**WHAT YOU ARE ASKED TO DO:** Return every line below exactly.

**DATA RECORDS:**

*****

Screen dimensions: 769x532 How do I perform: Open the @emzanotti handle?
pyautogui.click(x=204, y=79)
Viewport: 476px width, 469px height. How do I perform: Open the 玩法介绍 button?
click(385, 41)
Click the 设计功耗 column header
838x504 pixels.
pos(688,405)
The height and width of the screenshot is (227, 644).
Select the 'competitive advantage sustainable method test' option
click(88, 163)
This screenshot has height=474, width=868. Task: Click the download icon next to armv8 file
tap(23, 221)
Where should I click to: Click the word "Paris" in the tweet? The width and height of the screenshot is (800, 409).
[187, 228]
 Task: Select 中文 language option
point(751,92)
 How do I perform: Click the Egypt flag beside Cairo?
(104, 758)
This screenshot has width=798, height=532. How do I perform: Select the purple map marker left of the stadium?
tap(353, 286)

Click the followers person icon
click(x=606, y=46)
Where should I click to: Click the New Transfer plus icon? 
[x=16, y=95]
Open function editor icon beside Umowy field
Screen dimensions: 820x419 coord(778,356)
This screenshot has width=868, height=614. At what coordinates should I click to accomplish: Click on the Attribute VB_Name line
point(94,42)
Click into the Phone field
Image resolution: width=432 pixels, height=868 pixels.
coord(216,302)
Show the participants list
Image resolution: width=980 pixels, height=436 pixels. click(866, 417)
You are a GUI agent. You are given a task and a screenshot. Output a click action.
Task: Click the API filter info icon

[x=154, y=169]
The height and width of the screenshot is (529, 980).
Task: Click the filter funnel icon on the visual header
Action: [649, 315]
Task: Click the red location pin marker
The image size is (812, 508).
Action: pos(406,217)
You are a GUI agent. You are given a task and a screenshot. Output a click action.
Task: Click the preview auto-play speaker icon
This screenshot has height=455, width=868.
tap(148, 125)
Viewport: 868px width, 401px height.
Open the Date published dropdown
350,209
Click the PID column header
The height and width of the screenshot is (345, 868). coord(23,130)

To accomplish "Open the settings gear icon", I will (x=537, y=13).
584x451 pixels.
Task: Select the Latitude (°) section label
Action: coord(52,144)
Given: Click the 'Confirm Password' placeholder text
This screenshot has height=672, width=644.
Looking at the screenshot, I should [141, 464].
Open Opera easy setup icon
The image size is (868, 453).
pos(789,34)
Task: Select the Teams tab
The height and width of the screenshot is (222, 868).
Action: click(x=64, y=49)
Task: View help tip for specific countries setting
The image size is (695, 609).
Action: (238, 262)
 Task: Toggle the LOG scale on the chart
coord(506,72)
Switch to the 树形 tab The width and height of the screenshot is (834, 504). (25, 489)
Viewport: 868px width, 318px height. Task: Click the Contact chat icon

*****

**RESPONSE FOR THIS EXERCISE:**
Screen dimensions: 769x532 How do I perform: Open the @emzanotti handle?
pyautogui.click(x=204, y=79)
Viewport: 476px width, 469px height. How do I perform: Open the 玩法介绍 button?
click(385, 41)
Click the 设计功耗 column header
838x504 pixels.
pos(688,405)
The height and width of the screenshot is (227, 644).
Select the 'competitive advantage sustainable method test' option
click(88, 163)
This screenshot has height=474, width=868. Task: Click the download icon next to armv8 file
tap(23, 221)
Where should I click to: Click the word "Paris" in the tweet? The width and height of the screenshot is (800, 409).
[187, 228]
 Task: Select 中文 language option
point(751,92)
 How do I perform: Click the Egypt flag beside Cairo?
(104, 758)
This screenshot has width=798, height=532. How do I perform: Select the purple map marker left of the stadium?
tap(353, 286)

Click the followers person icon
click(x=606, y=46)
Where should I click to: Click the New Transfer plus icon? 
[x=16, y=95]
Open function editor icon beside Umowy field
Screen dimensions: 820x419 coord(778,356)
This screenshot has width=868, height=614. At what coordinates should I click to accomplish: Click on the Attribute VB_Name line
point(94,42)
Click into the Phone field
Image resolution: width=432 pixels, height=868 pixels.
coord(216,302)
Show the participants list
Image resolution: width=980 pixels, height=436 pixels. click(866, 417)
You are a GUI agent. You are given a task and a screenshot. Output a click action.
Task: Click the API filter info icon

[x=154, y=169]
The height and width of the screenshot is (529, 980).
Task: Click the filter funnel icon on the visual header
Action: [649, 315]
Task: Click the red location pin marker
The image size is (812, 508).
Action: pos(406,217)
You are a GUI agent. You are given a task and a screenshot. Output a click action.
Task: Click the preview auto-play speaker icon
This screenshot has height=455, width=868.
tap(148, 125)
Viewport: 868px width, 401px height.
Open the Date published dropdown
350,209
Click the PID column header
The height and width of the screenshot is (345, 868). coord(23,130)

To accomplish "Open the settings gear icon", I will (x=537, y=13).
584x451 pixels.
Task: Select the Latitude (°) section label
Action: coord(52,144)
Given: Click the 'Confirm Password' placeholder text
This screenshot has height=672, width=644.
Looking at the screenshot, I should [141, 464].
Open Opera easy setup icon
The image size is (868, 453).
pos(789,34)
Task: Select the Teams tab
The height and width of the screenshot is (222, 868).
Action: click(x=64, y=49)
Task: View help tip for specific countries setting
The image size is (695, 609).
Action: (238, 262)
 Task: Toggle the LOG scale on the chart
coord(506,72)
Switch to the 树形 tab The width and height of the screenshot is (834, 504). (25, 489)
Viewport: 868px width, 318px height. Task: Click the Contact chat icon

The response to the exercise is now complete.